Comparative advertising saga keeps going and going and going

by eCommerce

Energizer Australia Pty Limited v Gillette Australia Pty Limited [2002] FCA 321

Energizer Australia Pty Limited (the makers of 'Eveready') and Gillette Australia Pty Limited (the makers of 'Duracell') have been for many years Australian subsidiaries of long established multinational manufacturers and distributors of batteries. There is a history of litigious disputes between the two corporate groups, in Australia and overseas, arising out of the advertising of claims and counter claims concerning the comparive performance capacities of their respective products.

Comparative advertising

Comparative advertising, as the name suggests, is the comparison of one product or service with a competitor's equivalent. Indulgence in comparative advertising has been traditionally recognised by the Federal Court of Austrlia as an undertaking fraught with risk. The Court's responses to Gillette's comparative advertising campaigns are no exception.

Keeps going and going and going...

In 1999, the Federal Court found Gillette guilty of misleading or deceptive conduct. Gillette's comparative television, billboard and product sticker 'pink bunny' campaign stated that their own brand of battery, Duracell, "lasts up to four times longer" than their competitor's. What Gillette failed to disclose adequately was that the alkaline Duracell battery would be compared to an inferior zinc carbon Eveready battery, and that the durability of the alkaline Duracell and the alkaline Eveready were similar. Different products would, of course, create different results.

In late 2001, a similar comparative advertising campaign was undertaken by Gillette, except this time Gillette advertised that their brand of battery would last "up to 3 times longer". However, Gillette once again failed to mention:
  • Energizer sells comparable batteries to the alkaline Duracell battery;

  • there is a substantial retail price differential between alkaline Duracell batteries and the Eveready zinc carbon battery against which the Duracell battery was tested; and

  • the Energizer zinc carbon battery is only the fifth most powerful battery in the Energizer range of batteries.
Despite attempts by Duracell to modify the 'pink bunny' commercials by making visual alterations and superscripts, the underlying assertion of a misleading comparison remained.

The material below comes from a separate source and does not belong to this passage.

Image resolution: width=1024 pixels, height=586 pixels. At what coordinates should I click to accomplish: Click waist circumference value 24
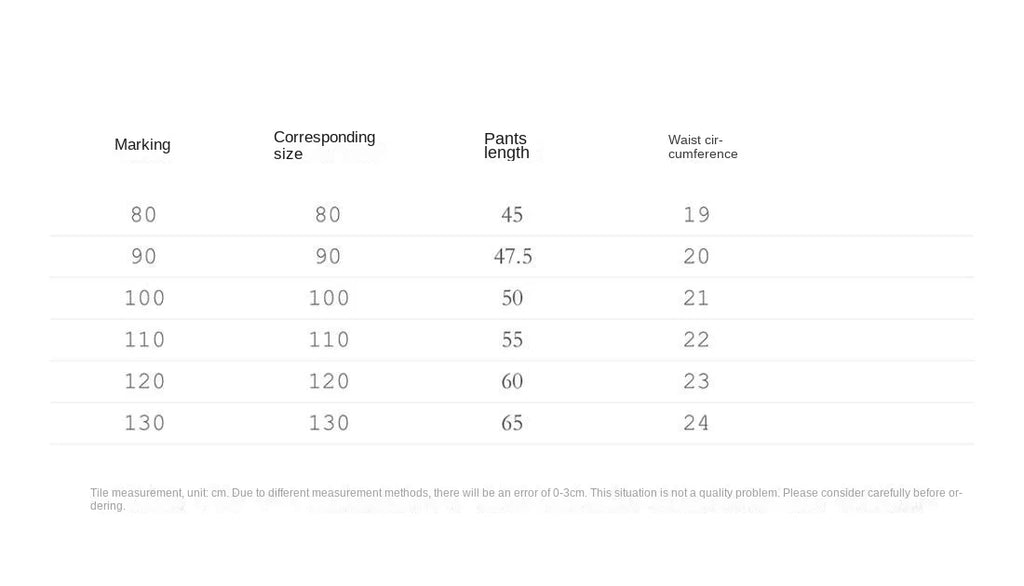696,423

The result was that, on 22 March 2002, the Federal Court restrained Gillette from further distribution of point sale materials on the basis that they contained statements substantially to the effect that "Duracell lasts up to 3 times longer" than certain other batteries, without qualifying the circumstances in the statement applied.

Principles to be followed

The principles of comparative advertising are well established and have not changed in twenty years:

"When a person produces a television commercial that not only boosts his own product but, as in this case, compares it critically with the product of another so that the latter is shown up in an unfavourable light by the comparison...[the person] ought to take particular care to ensure that the statements are correct." (Stuart Alexander & Co v Blenders (1981) 37 ALR 161 at 163 per Lockhart J).

Anyone seeking to embark upon a comparative advertising campaign should be mindful of the following:
  • Do not, under any circumstances, omit any material necessary to make the comparison fair;

  • the Courts will be intolerant of half truths, or unqualified literal truths;

  • Comparisons made must be accurate, that is, they must be well-founded and scientifically proven (if need be);

  • The practice of 'puffing' of the product hold no place;

  • Qualifications made by voiceover or in fine print are to be used with extreme caution; and

  • The compared goods or service must be of the same class. Try to imagine an airline comparing its first class seat to a competitor's economy seat, whilst withholding the fare differential from its audience.